WHAT NEEDS TO BE DONE:
Reproduce the listing below word for word, with no pictures.

_ _ _ _ _ _ _

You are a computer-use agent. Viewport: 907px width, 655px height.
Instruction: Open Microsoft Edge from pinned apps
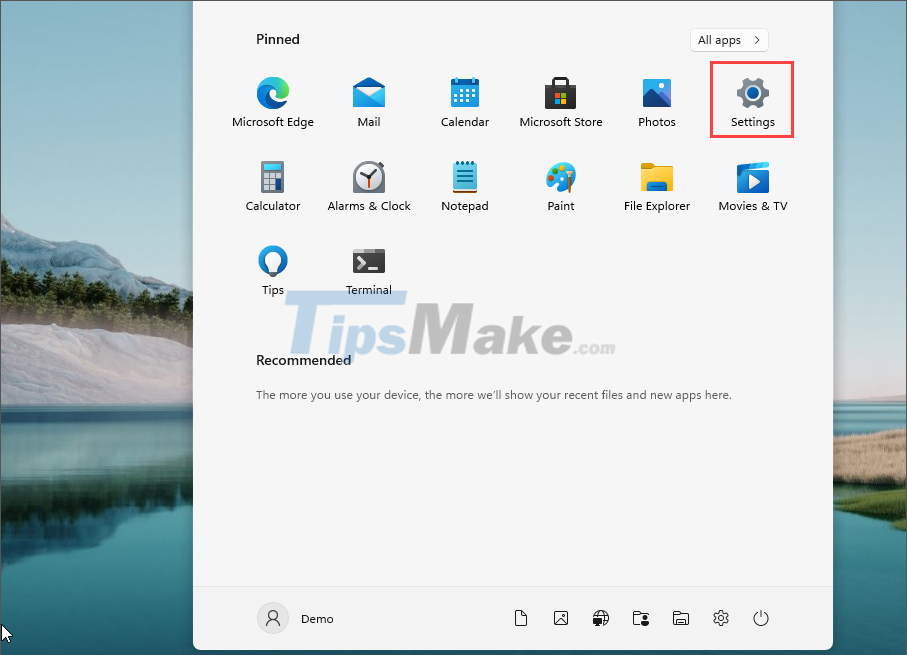click(x=272, y=100)
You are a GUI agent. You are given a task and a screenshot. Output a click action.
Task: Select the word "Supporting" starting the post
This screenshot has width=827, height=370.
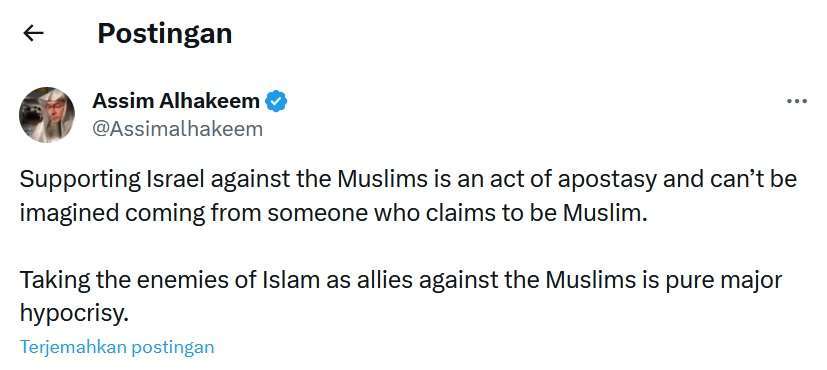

_ _ _ _ _ _ _

PROBLEM SOLUTION:
You are a computer-use agent. Viewport: 907px width, 655px height.
Instruction: Open Microsoft Edge from pinned apps
click(x=272, y=100)
You are a GUI agent. You are given a task and a screenshot. Output a click action.
Task: Select the word "Supporting" starting the post
This screenshot has width=827, height=370.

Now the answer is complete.